The money-losing players tend to get lucky, win a few times, reinvest the prize money, and eventually lose. The losses are split evenly between daily fantasy sports websites such as DraftKings and FanDuel and the sharks like Sud. Only the top 1.3 percent of players finished in the green during the three months measured by the Sport Business Journal. An unrelated survey of more than 1,400 fantasy sports players conducted by Krejcik of Eilers Research this summer found that 70 percent of participants have lost money.


Both FanDuel and DraftKings take issue with these findings drawn from the baseball season, which the companies see as a particularly sharky stretch of the sports calendar. Robins also argues that it’s too short a slice to capture a true picture, and some of the money-losing whales will eventually rise again. At DraftKings, he says, few players lose big and most end up somewhere near break-even. “Some players who lose consistently leave,” Robins notes, “but some of them get better.”

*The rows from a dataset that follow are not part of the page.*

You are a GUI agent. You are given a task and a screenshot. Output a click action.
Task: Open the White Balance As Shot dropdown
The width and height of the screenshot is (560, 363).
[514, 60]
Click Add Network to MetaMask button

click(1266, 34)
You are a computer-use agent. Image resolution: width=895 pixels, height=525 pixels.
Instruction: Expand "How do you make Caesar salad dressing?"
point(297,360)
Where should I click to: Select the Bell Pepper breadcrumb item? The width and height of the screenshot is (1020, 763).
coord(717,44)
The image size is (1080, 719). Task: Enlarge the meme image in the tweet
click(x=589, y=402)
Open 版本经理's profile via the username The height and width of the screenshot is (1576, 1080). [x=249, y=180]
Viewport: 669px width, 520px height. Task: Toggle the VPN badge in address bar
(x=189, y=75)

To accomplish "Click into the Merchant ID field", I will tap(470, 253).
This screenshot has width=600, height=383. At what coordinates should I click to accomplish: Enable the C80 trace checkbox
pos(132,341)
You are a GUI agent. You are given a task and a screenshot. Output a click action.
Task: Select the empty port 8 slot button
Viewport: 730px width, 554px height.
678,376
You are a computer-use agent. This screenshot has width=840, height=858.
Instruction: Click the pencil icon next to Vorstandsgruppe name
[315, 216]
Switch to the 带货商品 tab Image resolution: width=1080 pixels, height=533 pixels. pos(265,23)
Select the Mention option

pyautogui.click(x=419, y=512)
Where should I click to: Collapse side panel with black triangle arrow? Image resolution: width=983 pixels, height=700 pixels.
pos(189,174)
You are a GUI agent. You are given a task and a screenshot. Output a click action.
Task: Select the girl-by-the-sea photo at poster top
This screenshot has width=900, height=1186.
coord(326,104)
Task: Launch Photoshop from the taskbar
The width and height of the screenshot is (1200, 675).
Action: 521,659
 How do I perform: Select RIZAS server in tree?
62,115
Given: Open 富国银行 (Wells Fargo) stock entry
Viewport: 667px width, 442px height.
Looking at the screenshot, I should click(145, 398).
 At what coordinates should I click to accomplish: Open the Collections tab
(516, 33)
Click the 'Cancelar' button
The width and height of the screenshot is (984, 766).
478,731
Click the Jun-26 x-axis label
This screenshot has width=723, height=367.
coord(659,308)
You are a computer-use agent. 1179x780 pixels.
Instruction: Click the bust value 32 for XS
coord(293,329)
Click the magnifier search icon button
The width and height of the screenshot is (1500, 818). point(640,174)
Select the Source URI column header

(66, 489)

It’s not even clear that it matters that most players lose. Nobody thinks lotteries and slot machines are wise investments, yet we keep pressing our luck. And, of course, no one has ever turned a profit from hanging around a sports bar and drinking for an entire Sunday afternoon. “Whether they win or lose, the feedback is that they love the experience,” says Eccles. “By definition, the average player is going to lose money.”

The daily fantasy industry spent the summer engaged in a debate over automation. Critics took issue with how some players, including Sud, used software to change hundreds of lineups in response to last-minute injuries and other developments. DraftKings and FanDuel issued clearer policies and now require players to get permission before running scripts. They also forbid online tools such as FanDuel Fish Finder, which help players find weak opponents for head-to-head matchups. "That kind of stuff is cancerous to the long-term longevity of the sport,” says Robins.

Allowing some automation gave explicit blessing to activities that previously existed in a gray area and disappointed those players who had been calling for an outright ban. Now the number of players who do use automated tools is almost certainly going to grow. Following the policy announcements, Rotogrinders released browser extensions that allow players to enter contests automatically on both sites. Sud, the biggest of the sharks, says none of the rule changes have cause him to adjust his software-heavy methods.

Making money from fantasy sports is perfectly legal. A federal law restricting sports gambling has an exemption for games of skill, which fantasy games fit into. The early rise of daily fantasy sites was fueled largely by former online poker players fleeing a crackdown on that industry. Almost half of daily fantasy players in Krejcik's survey said they used to play poker for money online.

FanDuel and DraftKings have to keep the sharks happy. The top players, after all, will always be their biggest customers. There are also legal risks to enforcing any limits. As part of their exemption from gambling laws, daily fantasy sites are required to set their prizes in advance, without knowing how many people will sign up. If a site says it is going to offer a $1 million prize for a tournament with a $20 entry fee, it has to pay out whether it attracts 60,000 players or 30,000. Falling short can be very expensive.

In the short term, there's always advertising. DraftKings was the largest buyer of television ads in the first week of September, dropping $23.6 million over that period, according to ispot.tv. But the easiest way to ensure that tournaments are full could be to let the sharks enter as many times as they want.
High-volume players tend to grouse about the limits on the number of times they can enter and don’t share in their hosts’ need to please investors by bringing huge audiences to daily fantasy.